(begin)

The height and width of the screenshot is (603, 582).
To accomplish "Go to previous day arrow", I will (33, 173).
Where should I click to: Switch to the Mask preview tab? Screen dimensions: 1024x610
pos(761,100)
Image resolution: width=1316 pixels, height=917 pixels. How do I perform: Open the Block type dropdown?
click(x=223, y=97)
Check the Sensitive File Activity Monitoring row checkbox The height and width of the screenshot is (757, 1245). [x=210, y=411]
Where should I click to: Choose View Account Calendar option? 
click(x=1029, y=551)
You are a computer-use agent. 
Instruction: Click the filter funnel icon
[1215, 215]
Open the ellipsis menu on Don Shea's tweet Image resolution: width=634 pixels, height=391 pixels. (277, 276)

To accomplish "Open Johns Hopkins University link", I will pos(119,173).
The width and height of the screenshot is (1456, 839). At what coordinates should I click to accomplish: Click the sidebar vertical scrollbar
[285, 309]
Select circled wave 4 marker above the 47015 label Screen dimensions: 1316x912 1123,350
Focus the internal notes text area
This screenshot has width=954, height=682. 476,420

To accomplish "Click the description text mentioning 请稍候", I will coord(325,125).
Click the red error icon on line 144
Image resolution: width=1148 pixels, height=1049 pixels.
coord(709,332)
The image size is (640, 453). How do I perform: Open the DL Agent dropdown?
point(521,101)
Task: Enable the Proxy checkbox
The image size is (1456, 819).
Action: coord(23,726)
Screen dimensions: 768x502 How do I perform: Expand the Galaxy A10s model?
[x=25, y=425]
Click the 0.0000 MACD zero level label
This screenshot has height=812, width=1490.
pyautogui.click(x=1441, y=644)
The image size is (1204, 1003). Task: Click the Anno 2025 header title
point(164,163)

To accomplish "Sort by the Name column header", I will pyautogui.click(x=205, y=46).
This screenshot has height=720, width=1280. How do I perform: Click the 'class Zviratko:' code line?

(end)

> [Exercise details]: Print the stretch of entries from the line containing "The width and" through the end of the entries, reproducing every line exactly.

> [Problem solution]:
The width and height of the screenshot is (1456, 839). At what coordinates should I click to accomplish: Click the sidebar vertical scrollbar
[285, 309]
Select circled wave 4 marker above the 47015 label Screen dimensions: 1316x912 1123,350
Focus the internal notes text area
This screenshot has width=954, height=682. 476,420

To accomplish "Click the description text mentioning 请稍候", I will coord(325,125).
Click the red error icon on line 144
Image resolution: width=1148 pixels, height=1049 pixels.
coord(709,332)
The image size is (640, 453). How do I perform: Open the DL Agent dropdown?
point(521,101)
Task: Enable the Proxy checkbox
The image size is (1456, 819).
Action: coord(23,726)
Screen dimensions: 768x502 How do I perform: Expand the Galaxy A10s model?
[x=25, y=425]
Click the 0.0000 MACD zero level label
This screenshot has height=812, width=1490.
pyautogui.click(x=1441, y=644)
The image size is (1204, 1003). Task: Click the Anno 2025 header title
point(164,163)

To accomplish "Sort by the Name column header", I will pyautogui.click(x=205, y=46).
This screenshot has height=720, width=1280. How do I perform: Click the 'class Zviratko:' code line?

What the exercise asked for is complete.